- _EXERCISE OBJECTIVE_: Rewrite the news report on children's mental health in Kashmir from "The ongoing situation" to "resident of Nishat.", substituting "restless" for every instance of "frustrated".

- _EXCERPTED PASSAGE_:
########################################
Srinagar, May 04: Sahil Ahmad, 16, is fond of cricket and interesting in studies. For last two weeks, he has not moved out of his home. Whole day, he remains glued to television, watching latest happenings by coronavirus across the world. Worrying over his son’s falling health and trying to bring his interest back in books, his father Ghulam Mohiddin last week tried to take out television out of his room. Losing cool, Sahil got so aggressive that he smashed tea pot and cup.
“Whole day he (Sahil) sits in his room watching news. He remains disturbed and only talks about number of deaths by coronavirus across the world,” Mohiddin, a resident of Srinagar’s Lalbazaar area told news agency Kashmir Indepth News Service (KINS).
Like Mohiddin, there are hundreds of people in Kashmir who are worried over the falling mental health of their children. Levels of despair, unhappiness, helplessness have increased manifold.
Children according to doctors are most susceptible for anxiety and stress. The curfews and strikes in Kashmir have created uncertainty in the children who are not able to maintain their academic calendar.
Mohsin Ahmad, a class 8th student is also confined inside four walls for last three weeks.
The ongoing situation has started weakening Mohsin’s memory who feels frustrated of staying inside four walls.
“He seems so frustrated that he does not know whether it is Sunday or Monday. He awakes whole night and many a times cries. Due to fear of coronavirus we don’t allow him to step out of house. This makes him more aggressive. He fights with family over small things,” says Mohsin’s father Mohammad Sharif, a resident of Nishat.
Three days back he discussed the issue with a doctor. The doctor told him to keep his son engaged in studies, indoor games, and hold positive discussions.
“I have now brought a carrom board from one of relatives and play with my son and nephews. I also brought canvas and paint for my daughter, who studies in class 6th, so she keeps herself busy with painting. These are the activities we can do while staying inside doors. I even tell my son he should also help his mother in cooking and household chore which could ease his anxiety,” he says.
The outbreak of COVID-19 has pushed crores of people to the confinement of their houses across the world. Kashmir depicts a distinct rundown. Various surveys have revealed that over 45 percent population in Kashmir has symptoms of mental illness.
########################################
- _INFORMATION GIVEN_:
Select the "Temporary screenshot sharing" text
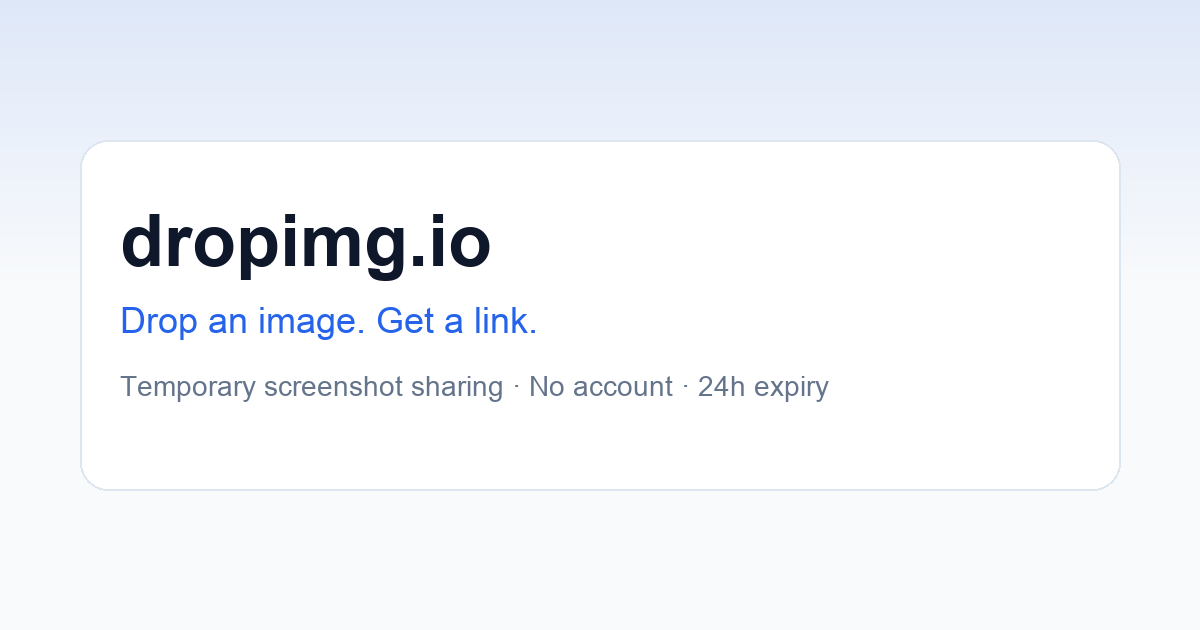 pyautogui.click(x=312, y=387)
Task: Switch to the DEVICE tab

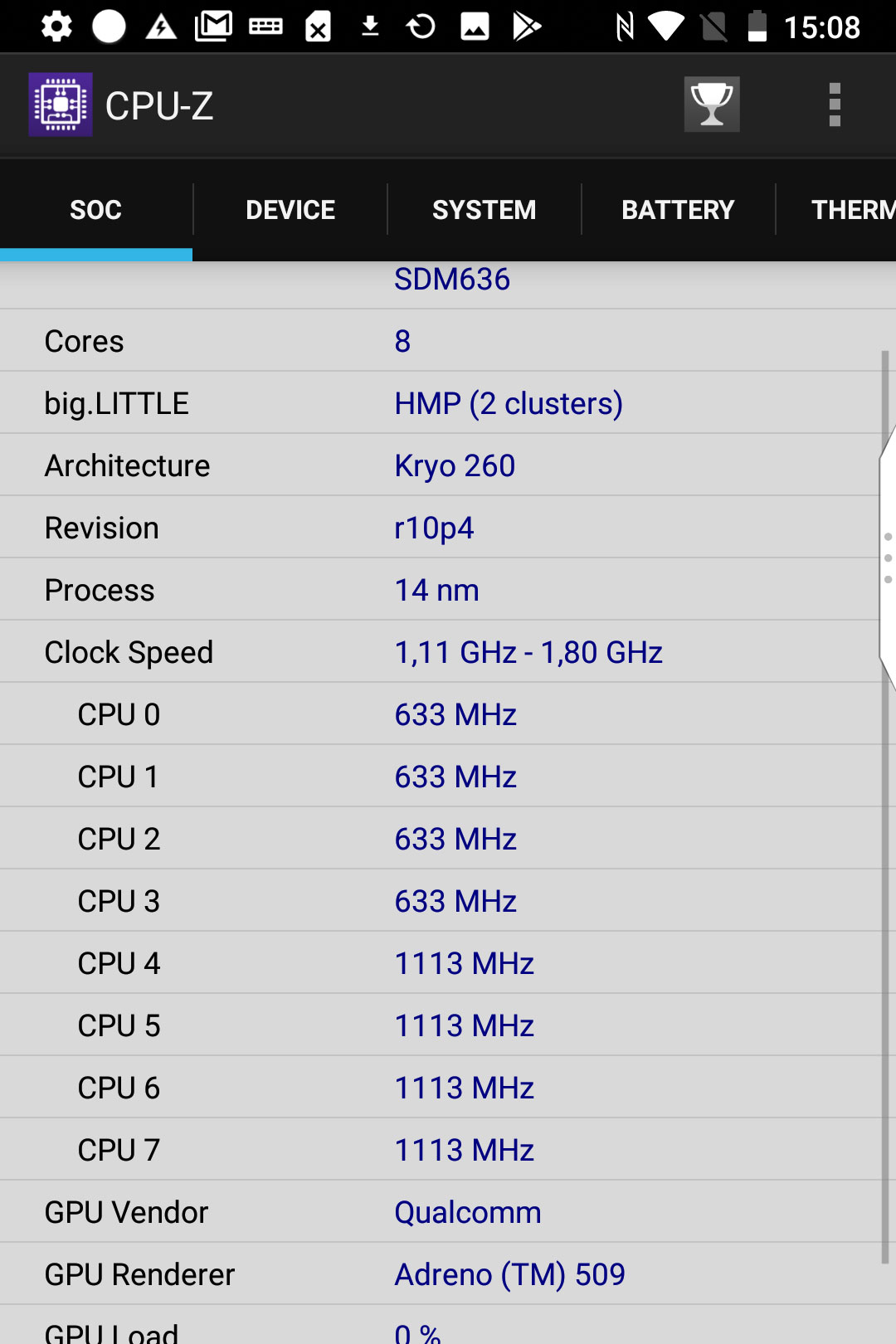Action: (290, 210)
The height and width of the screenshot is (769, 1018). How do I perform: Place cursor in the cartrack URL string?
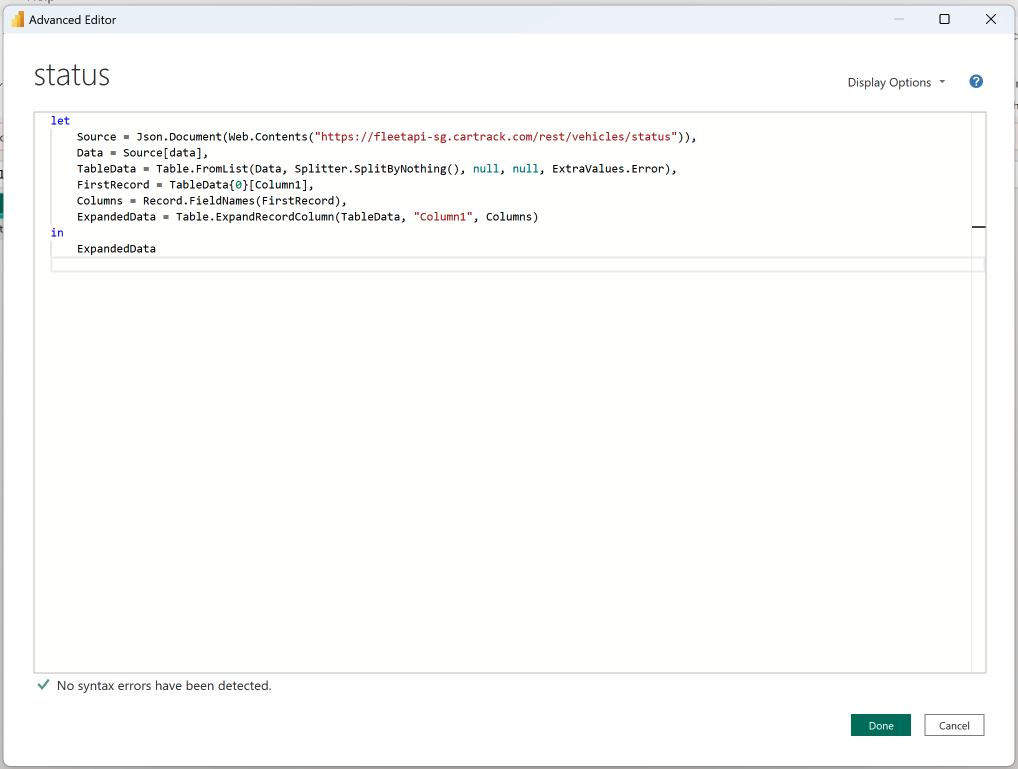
########################################
- _TASK RESULT_:
The ongoing situation has started weakening Mohsin’s memory who feels restless of staying inside four walls.
“He seems so restless that he does not know whether it is Sunday or Monday. He awakes whole night and many a times cries. Due to fear of coronavirus we don’t allow him to step out of house. This makes him more aggressive. He fights with family over small things,” says Mohsin’s father Mohammad Sharif, a resident of Nishat.